Ufuk Akcigit, an economics professor at the University of Chicago who helped develop an employment index using small business data from the software firm intuit (NASDAQ: ), said the trends it sees are worrisome — with job growth declining even as corporate earnings have held up.

Small business jobs fell by nearly 5,000 from August to September, continuing a lower trend that suggests firms have become more anxious. “Given how fragile the environment is, hiring someone is a big decision,” he said. “They behave more risk averse.”

Economists polled by Reuters still expect employers to have added 140,000 jobs last month.

Bostic said he was in no “race” to cut rates, but the central question became “is the economy still producing net jobs? … What is the aggregate number and what does it look like?”

He said that while the “steady state” rate of job growth is difficult to estimate given the uncertainty surrounding issues such as immigration, numbers below 100,000 would raise “another level of questions to understand in to what extent is this an abnormal reading … indicative of something more fundamental?”

Bostic said he will also track how many industries are adding jobs “to see, is it broad or is it isolated to a certain sector or not?”

UNEMPLOYMENT AT EQUILIBRIUM?

By many measures, the current US unemployment rate of 4.2% is quite good, and is especially considered so by Fed policymakers in the context of how quickly and far inflation has fallen as price pressures fall dramatically they are usually associated with slow or straight growth. recessions and high levels of unemployment.

August’s unemployment rate was well below the average unemployment rate of 5.7% seen since the late 1940s.
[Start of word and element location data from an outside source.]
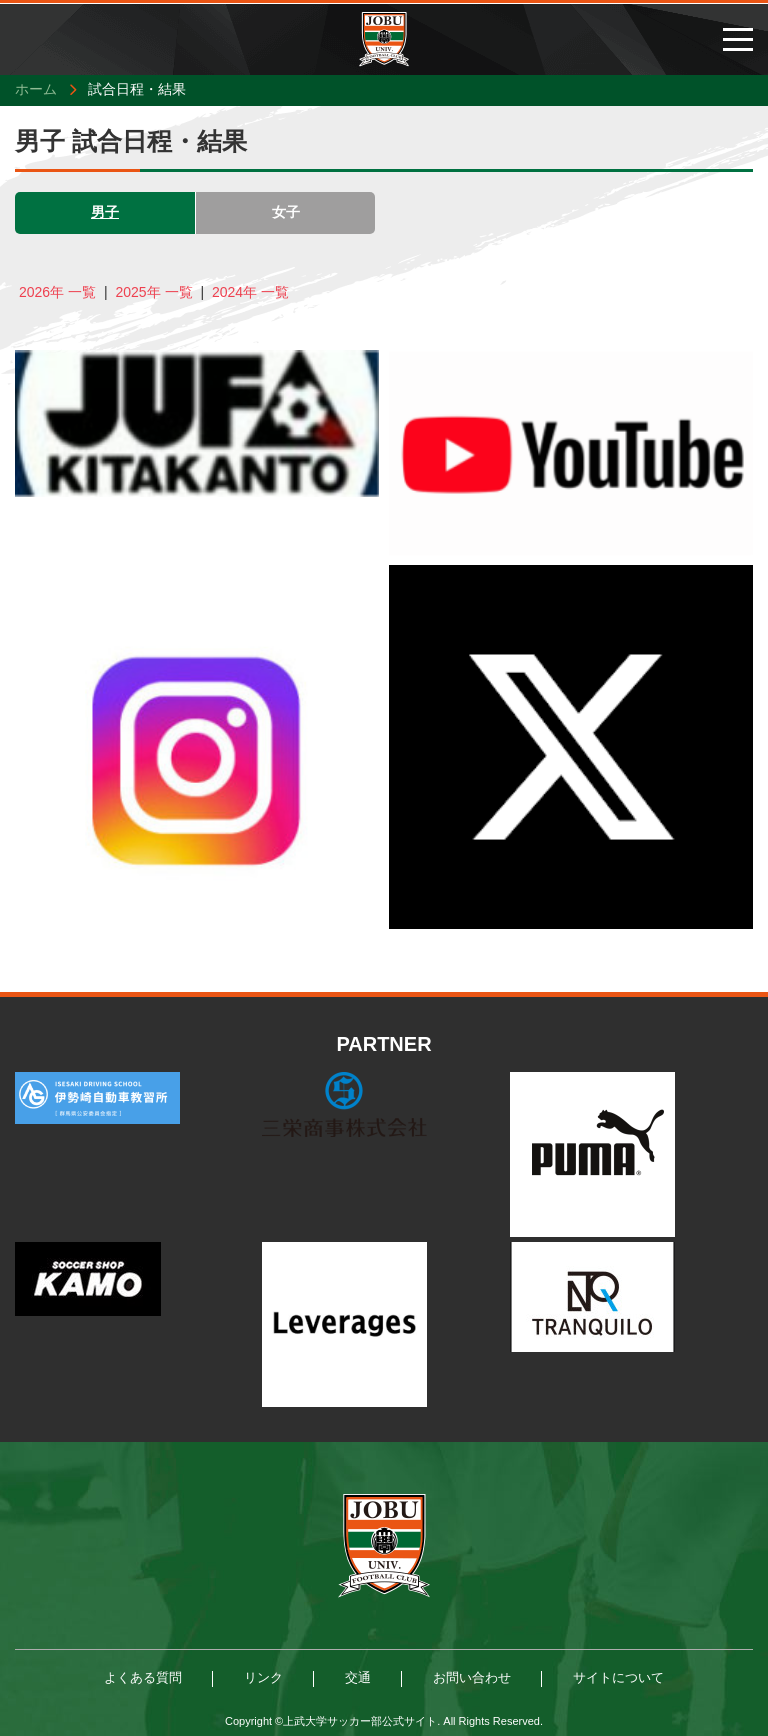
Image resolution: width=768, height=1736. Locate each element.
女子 (286, 212)
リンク (263, 1677)
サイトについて (618, 1677)
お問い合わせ (472, 1677)
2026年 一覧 (57, 292)
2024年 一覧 (250, 292)
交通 (358, 1677)
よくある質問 (143, 1677)
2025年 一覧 (153, 292)
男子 (105, 212)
Importantly for the Fed, it is now right at the level that the median policymaker considers consistent with an inflation rate of 2 % targeted by the Fed over the long term.
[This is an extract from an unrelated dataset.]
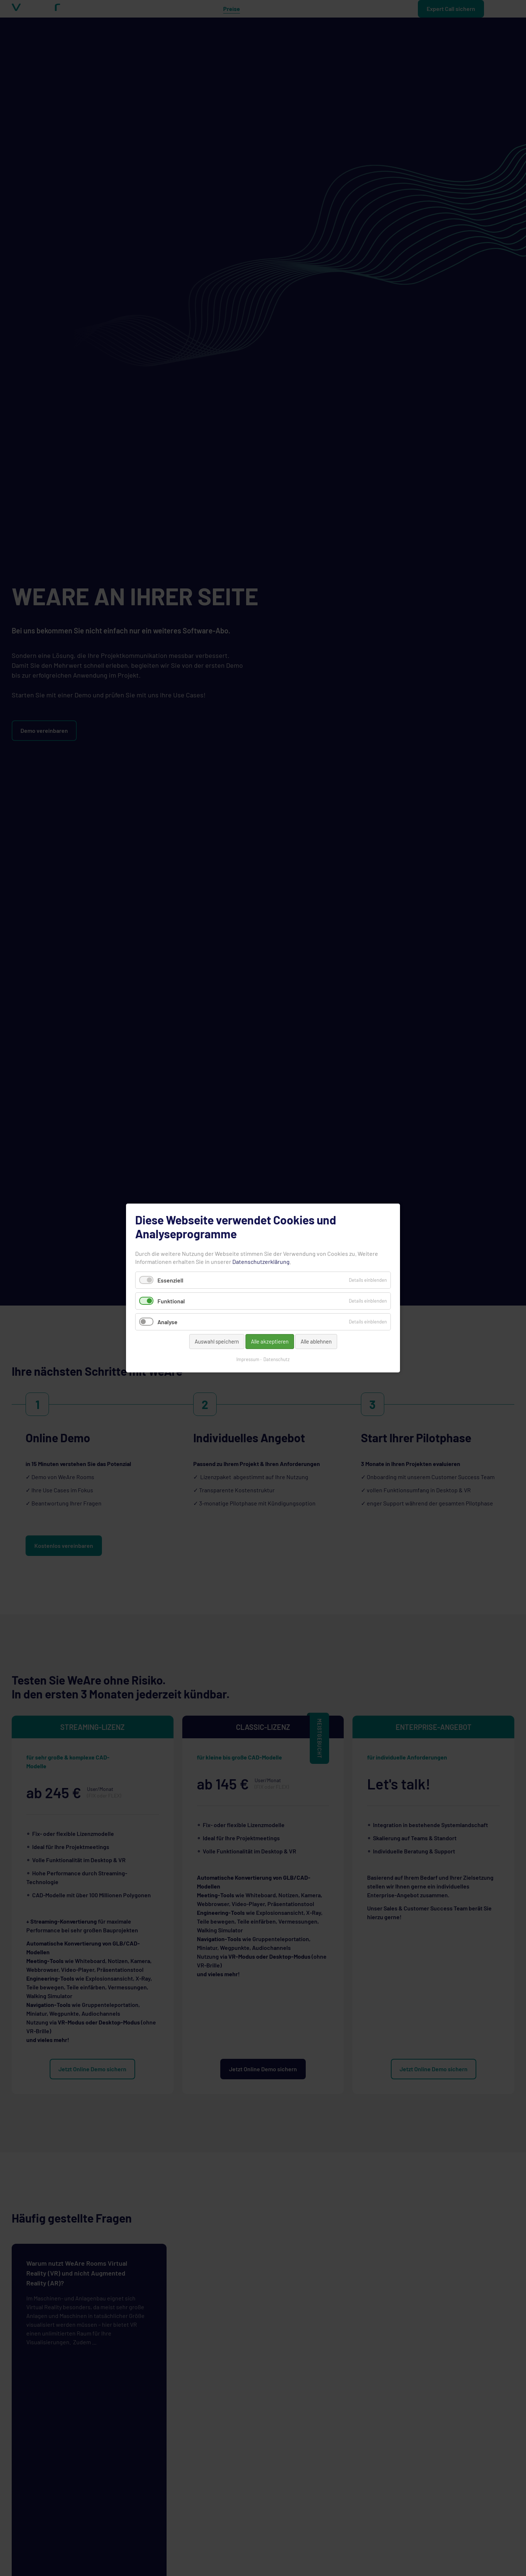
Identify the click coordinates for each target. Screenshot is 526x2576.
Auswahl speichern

But unemployment has risen steadily for more than a year — enough to trigger some reliable recession indicators. According to the Fed’s own projections, it will rise at least a little more.

The historical record is not good in this regard. Once increases in the unemployment rate reached more than half a percentage point over the course of a year, the trend was for higher increases to follow. That’s something decision makers will keep in mind when examining the latest headline numbers.
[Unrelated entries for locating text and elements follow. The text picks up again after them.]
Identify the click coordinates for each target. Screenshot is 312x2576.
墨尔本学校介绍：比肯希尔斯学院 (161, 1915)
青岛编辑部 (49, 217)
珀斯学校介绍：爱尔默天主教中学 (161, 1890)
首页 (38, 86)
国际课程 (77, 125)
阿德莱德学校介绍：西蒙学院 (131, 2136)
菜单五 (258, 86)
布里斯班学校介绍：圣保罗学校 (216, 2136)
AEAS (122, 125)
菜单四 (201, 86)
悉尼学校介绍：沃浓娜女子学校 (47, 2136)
“Unemployment levels are good, but the trend line is not good at all,” Richmond Fed President Thomas Barkin said. It’s an open question whether it’s settling at the “right level” near what’s considered sustainable month-to-month, or whether it’s about to cross that level upwards.

© Reuters. A jogger walks past the Federal Reserve Building in Washington, DC, U.S., August 22, 2018. REUTERS/Chris Wattie/File Photo

Investors by a nearly two-to-one margin currently expect the Fed to cut its key rate by another quarter point at its Nov. 6-7 meeting, an outlook that Friday’s data could either confirm or deny. begins to remodel.

“Each meeting, we’ll get one or two jobs reports. We will get one or two more inflation reports. in a different way, you have the ability to react appropriately,” Barkin said.